The jsonSchemaDialect field

The jsonSchemaDialect field is a top-level string that declares the default dialect for all Schema Objects within your OpenAPI document.

What is a Schema Dialect?

Think of a “dialect” as a specific version or set of rules for interpreting a schema. One of the most important changes in OpenAPI 3.1 is its full compatibility with JSON Schema, a separate, powerful specification for defining the structure of JSON data.

The Schema Object in OpenAPI is a superset of JSON Schema. This means it supports all the features of JSON Schema (like type, properties, pattern, allOf, etc.) plus a few extra keywords specific to OpenAPI (discriminator, xml, example).

Why is jsonSchemaDialect important?

By default, if you don’t specify a dialect, tools will use the standard OpenAPI 3.1 dialect, identified by the URI https://spec.openapis.org/oas/3.1/dialect/base.
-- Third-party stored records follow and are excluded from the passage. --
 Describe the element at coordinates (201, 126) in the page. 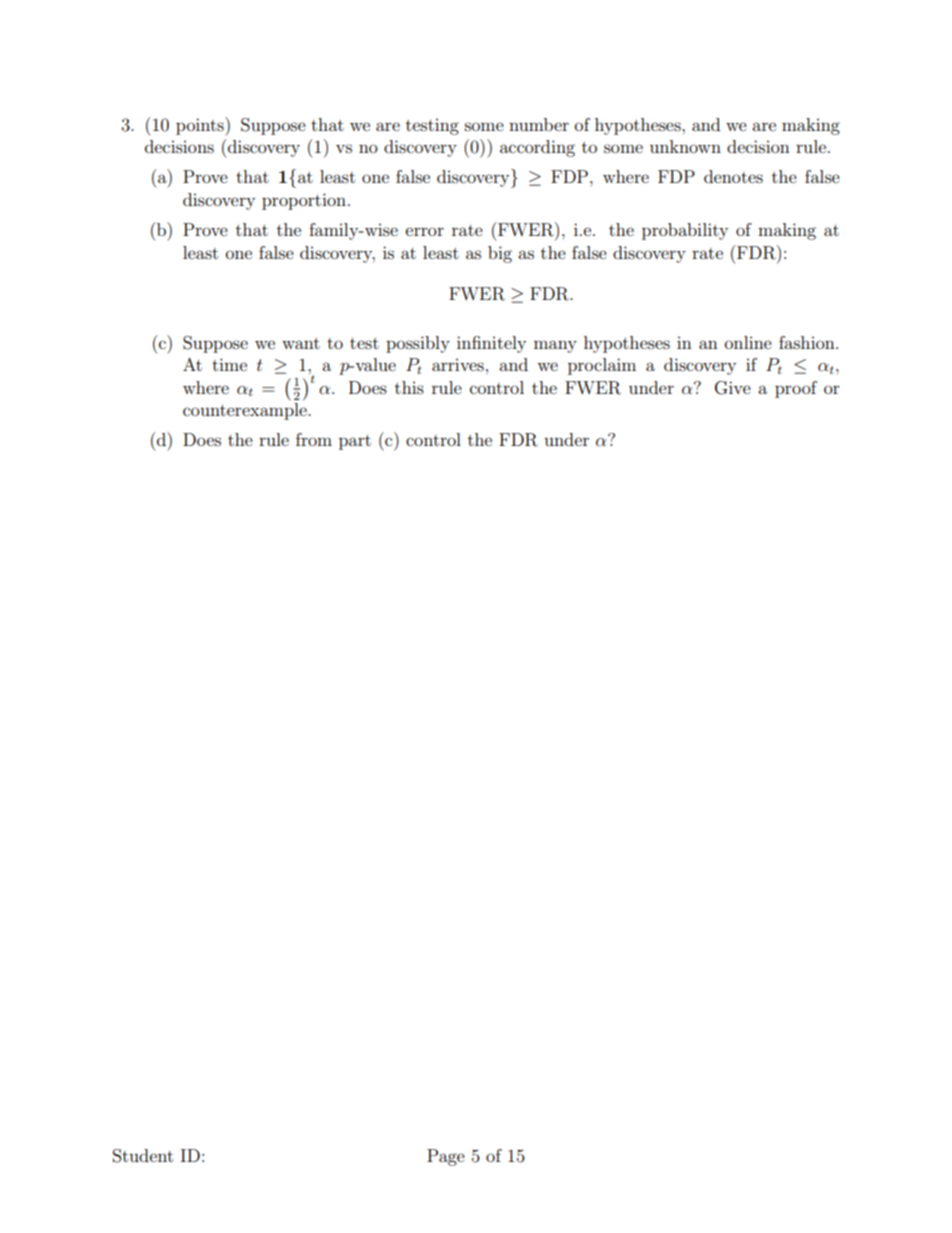

I see `points` at that location.
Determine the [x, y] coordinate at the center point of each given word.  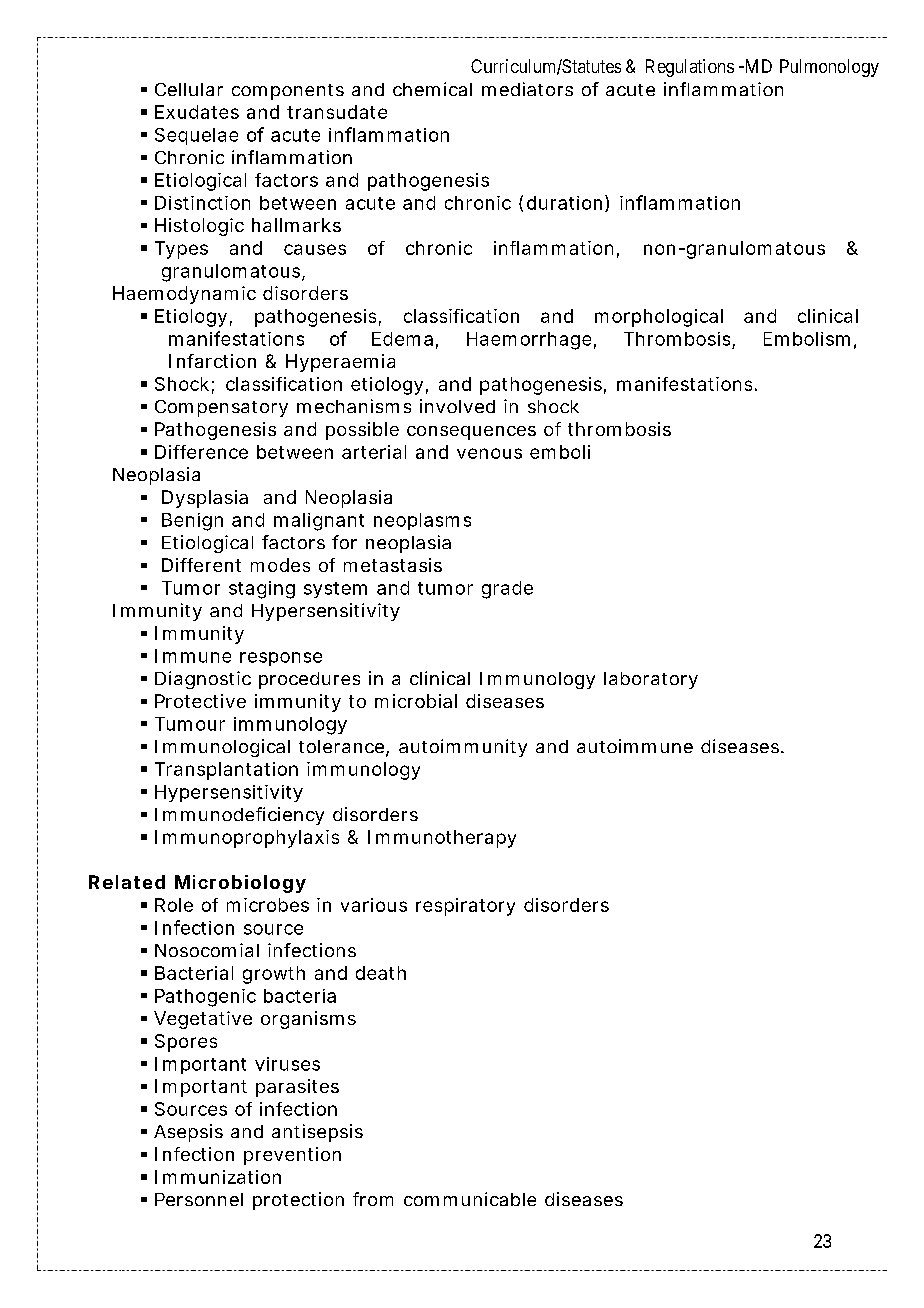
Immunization [218, 1177]
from [373, 1199]
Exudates [197, 112]
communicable [470, 1199]
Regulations [690, 68]
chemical [432, 89]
This is usually fine.

However, you might want to use features from a specific version of the JSON Schema standard that aren’t part of the default OpenAPI dialect, or you just want to be explicit for maximum compatibility across different tools. The jsonSchemaDialect field lets you set a default for the entire document.

Example jsonSchemaDialect field

If you want to ensure that all schemas in your document are interpreted according to the JSON Schema Draft 2020-12 specification, you would add this field at the root level:

openapi: 3.1.1
info:
  title: My API
  version: 1.0.0
# This tells all tools to use the rules from JSON Schema Draft 2020-12 by default
# for all schemas in this document.
jsonSchemaDialect: [https://json-schema.org/draft/2020-12/schema](https://json-schema.org/draft/2020-12/schema)
paths:
  # ... rest of your API definition

Overriding the Dialect with $schema

You can also set a dialect for a specific schema object using the $schema keyword inside it. This will override the global jsonSchemaDialect for that particular schema. This is useful if you have a mix of schemas that need to follow different rules.

components:
  schemas:
    MyLegacySchema:
      # This specific schema uses an older dialect, overriding the global default.
      $schema: "[http://json-schema.org/draft-07/schema#](http://json-schema.org/draft-07/schema#)"
      type: object
      properties:
        # ...
    MyNewSchema:
      # This schema will use the global jsonSchemaDialect (or the OAS default if not set).
      type: object
      properties:
        # ...

In summary, jsonSchemaDialect is a global setting for your entire API definition that says, “Hey tools, unless I tell you otherwise, please use these specific JSON Schema rules to understand my data models.” It’s a best practice for clarity and ensures your schemas are validated consistently.